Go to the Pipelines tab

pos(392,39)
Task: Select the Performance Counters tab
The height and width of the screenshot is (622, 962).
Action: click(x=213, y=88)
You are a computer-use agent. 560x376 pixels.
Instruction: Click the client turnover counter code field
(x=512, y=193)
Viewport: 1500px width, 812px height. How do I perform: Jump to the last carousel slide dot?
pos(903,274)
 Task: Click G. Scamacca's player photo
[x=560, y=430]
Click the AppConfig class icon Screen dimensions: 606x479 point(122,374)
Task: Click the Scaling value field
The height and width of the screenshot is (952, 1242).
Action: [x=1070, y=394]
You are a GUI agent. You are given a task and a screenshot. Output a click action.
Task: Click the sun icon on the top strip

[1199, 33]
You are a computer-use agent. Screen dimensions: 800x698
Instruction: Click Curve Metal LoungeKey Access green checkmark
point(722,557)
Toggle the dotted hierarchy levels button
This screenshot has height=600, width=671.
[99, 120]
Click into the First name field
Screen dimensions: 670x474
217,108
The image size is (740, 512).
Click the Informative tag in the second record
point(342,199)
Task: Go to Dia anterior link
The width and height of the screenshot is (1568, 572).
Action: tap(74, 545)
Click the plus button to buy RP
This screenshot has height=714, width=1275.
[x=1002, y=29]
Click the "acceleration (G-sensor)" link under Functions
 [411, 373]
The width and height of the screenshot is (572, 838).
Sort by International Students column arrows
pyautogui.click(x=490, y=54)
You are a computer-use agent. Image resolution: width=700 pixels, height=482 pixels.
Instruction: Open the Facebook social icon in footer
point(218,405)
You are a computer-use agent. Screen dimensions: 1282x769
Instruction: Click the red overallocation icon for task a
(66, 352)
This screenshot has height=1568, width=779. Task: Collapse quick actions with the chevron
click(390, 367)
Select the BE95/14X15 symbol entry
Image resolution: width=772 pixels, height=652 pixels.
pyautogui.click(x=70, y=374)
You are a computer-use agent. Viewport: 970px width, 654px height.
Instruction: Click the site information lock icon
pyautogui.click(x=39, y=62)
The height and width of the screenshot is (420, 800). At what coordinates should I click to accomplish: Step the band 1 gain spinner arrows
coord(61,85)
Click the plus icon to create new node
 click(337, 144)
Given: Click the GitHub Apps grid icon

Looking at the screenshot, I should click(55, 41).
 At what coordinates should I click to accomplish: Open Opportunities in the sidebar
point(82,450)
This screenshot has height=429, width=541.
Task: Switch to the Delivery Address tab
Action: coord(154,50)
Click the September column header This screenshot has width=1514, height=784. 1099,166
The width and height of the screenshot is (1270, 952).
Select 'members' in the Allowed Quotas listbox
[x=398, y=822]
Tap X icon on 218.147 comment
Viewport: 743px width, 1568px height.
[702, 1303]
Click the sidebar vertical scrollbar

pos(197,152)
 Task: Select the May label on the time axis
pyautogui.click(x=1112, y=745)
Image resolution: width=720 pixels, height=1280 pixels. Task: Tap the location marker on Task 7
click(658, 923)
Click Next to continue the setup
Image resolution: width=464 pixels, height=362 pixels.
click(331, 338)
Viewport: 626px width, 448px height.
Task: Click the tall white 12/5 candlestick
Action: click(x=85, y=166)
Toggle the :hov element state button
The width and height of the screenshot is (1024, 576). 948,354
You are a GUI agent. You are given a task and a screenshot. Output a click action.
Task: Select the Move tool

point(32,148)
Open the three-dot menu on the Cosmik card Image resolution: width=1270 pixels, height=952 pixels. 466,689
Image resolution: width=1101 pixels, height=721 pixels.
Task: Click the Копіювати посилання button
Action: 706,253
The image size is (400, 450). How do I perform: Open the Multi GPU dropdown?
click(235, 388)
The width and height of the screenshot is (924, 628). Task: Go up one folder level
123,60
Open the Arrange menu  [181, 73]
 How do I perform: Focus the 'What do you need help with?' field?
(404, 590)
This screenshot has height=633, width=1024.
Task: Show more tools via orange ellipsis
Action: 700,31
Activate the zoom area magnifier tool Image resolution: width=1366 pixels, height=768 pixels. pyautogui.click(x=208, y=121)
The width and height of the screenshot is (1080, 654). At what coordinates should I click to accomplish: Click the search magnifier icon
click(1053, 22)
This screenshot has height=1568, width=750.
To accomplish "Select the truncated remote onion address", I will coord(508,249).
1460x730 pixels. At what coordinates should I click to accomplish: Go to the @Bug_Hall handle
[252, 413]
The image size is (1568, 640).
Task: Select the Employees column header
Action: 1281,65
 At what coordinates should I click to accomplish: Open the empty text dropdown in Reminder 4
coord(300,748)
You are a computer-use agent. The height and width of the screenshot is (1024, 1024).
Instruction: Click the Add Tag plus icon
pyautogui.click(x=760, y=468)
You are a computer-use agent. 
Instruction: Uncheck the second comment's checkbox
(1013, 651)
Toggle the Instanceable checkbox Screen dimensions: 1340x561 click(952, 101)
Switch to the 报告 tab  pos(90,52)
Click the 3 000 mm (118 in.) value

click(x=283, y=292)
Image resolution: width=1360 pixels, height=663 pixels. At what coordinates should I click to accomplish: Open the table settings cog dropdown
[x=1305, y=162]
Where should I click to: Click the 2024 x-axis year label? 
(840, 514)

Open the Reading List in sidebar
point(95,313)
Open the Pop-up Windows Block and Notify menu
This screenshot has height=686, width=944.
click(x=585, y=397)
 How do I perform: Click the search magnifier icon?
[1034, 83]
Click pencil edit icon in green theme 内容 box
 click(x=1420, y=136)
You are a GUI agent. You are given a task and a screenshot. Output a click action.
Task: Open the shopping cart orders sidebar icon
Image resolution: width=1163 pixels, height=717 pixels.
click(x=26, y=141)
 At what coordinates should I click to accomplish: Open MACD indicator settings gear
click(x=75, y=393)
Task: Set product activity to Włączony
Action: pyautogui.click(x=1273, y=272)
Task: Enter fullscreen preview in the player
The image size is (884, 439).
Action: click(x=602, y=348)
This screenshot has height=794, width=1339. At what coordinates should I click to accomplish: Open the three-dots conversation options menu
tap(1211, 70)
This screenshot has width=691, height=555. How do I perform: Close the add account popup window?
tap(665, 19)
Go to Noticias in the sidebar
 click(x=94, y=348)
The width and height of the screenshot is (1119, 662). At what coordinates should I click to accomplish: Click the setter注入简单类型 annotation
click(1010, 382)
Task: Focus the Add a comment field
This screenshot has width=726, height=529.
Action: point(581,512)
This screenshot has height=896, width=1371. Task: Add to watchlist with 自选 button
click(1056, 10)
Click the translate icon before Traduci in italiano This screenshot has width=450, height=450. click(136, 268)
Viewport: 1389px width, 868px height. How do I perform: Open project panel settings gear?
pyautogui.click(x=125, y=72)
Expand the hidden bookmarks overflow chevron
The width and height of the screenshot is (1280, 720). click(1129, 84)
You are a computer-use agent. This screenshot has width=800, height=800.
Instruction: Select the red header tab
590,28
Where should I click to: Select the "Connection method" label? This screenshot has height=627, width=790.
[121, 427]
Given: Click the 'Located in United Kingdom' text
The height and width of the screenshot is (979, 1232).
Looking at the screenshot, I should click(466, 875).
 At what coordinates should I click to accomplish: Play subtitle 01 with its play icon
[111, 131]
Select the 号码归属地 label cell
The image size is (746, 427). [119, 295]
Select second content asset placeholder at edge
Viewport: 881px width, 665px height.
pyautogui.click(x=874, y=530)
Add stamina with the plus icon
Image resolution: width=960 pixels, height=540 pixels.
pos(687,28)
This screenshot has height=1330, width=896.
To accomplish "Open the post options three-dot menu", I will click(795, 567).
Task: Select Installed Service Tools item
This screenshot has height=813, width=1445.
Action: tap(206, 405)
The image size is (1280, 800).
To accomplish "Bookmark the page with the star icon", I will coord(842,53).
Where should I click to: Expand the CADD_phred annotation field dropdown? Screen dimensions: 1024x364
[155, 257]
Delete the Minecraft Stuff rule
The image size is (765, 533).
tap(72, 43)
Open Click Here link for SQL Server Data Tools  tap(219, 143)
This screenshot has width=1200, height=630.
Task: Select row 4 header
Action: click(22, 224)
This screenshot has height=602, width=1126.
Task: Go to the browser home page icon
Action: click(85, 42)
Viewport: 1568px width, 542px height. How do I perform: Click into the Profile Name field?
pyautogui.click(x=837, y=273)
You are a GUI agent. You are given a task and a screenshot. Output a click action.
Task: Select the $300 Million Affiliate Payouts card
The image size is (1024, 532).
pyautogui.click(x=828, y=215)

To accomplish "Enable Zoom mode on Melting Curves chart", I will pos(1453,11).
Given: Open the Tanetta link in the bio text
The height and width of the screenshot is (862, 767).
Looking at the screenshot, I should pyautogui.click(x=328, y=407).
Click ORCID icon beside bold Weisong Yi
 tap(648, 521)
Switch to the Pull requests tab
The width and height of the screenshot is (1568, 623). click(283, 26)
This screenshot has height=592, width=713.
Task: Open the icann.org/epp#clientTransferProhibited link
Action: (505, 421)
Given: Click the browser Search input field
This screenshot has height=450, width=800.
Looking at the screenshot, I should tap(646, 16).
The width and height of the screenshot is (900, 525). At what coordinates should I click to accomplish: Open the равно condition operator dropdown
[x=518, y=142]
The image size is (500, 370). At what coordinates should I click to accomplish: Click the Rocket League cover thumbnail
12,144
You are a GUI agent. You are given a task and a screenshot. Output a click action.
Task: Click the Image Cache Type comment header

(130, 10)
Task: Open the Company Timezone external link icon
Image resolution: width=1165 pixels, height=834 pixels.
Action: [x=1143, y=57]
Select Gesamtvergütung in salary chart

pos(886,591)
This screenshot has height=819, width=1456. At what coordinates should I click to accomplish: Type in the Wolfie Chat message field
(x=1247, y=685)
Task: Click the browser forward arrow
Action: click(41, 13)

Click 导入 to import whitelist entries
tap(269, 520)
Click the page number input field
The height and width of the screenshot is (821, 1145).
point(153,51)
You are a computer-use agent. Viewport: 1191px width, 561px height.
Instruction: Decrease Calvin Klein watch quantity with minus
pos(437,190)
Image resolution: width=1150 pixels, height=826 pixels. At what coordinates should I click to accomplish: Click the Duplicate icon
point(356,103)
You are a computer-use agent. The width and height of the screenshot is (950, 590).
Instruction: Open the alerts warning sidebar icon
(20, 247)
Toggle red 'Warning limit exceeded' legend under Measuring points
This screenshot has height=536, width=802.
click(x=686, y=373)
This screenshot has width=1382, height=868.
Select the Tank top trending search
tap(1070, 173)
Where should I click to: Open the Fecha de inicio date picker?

How to complete this task: Set the lines down exactly, from the first line of the records to the line where "Task: Go to Dia anterior link" appears, with both ends kept.

Task answer:
Go to the Pipelines tab

pos(392,39)
Task: Select the Performance Counters tab
The height and width of the screenshot is (622, 962).
Action: click(x=213, y=88)
You are a computer-use agent. 560x376 pixels.
Instruction: Click the client turnover counter code field
(x=512, y=193)
Viewport: 1500px width, 812px height. How do I perform: Jump to the last carousel slide dot?
pos(903,274)
 Task: Click G. Scamacca's player photo
[x=560, y=430]
Click the AppConfig class icon Screen dimensions: 606x479 point(122,374)
Task: Click the Scaling value field
The height and width of the screenshot is (952, 1242).
Action: [x=1070, y=394]
You are a GUI agent. You are given a task and a screenshot. Output a click action.
Task: Click the sun icon on the top strip

[1199, 33]
You are a computer-use agent. Screen dimensions: 800x698
Instruction: Click Curve Metal LoungeKey Access green checkmark
point(722,557)
Toggle the dotted hierarchy levels button
This screenshot has height=600, width=671.
[99, 120]
Click into the First name field
Screen dimensions: 670x474
217,108
The image size is (740, 512).
Click the Informative tag in the second record
point(342,199)
Task: Go to Dia anterior link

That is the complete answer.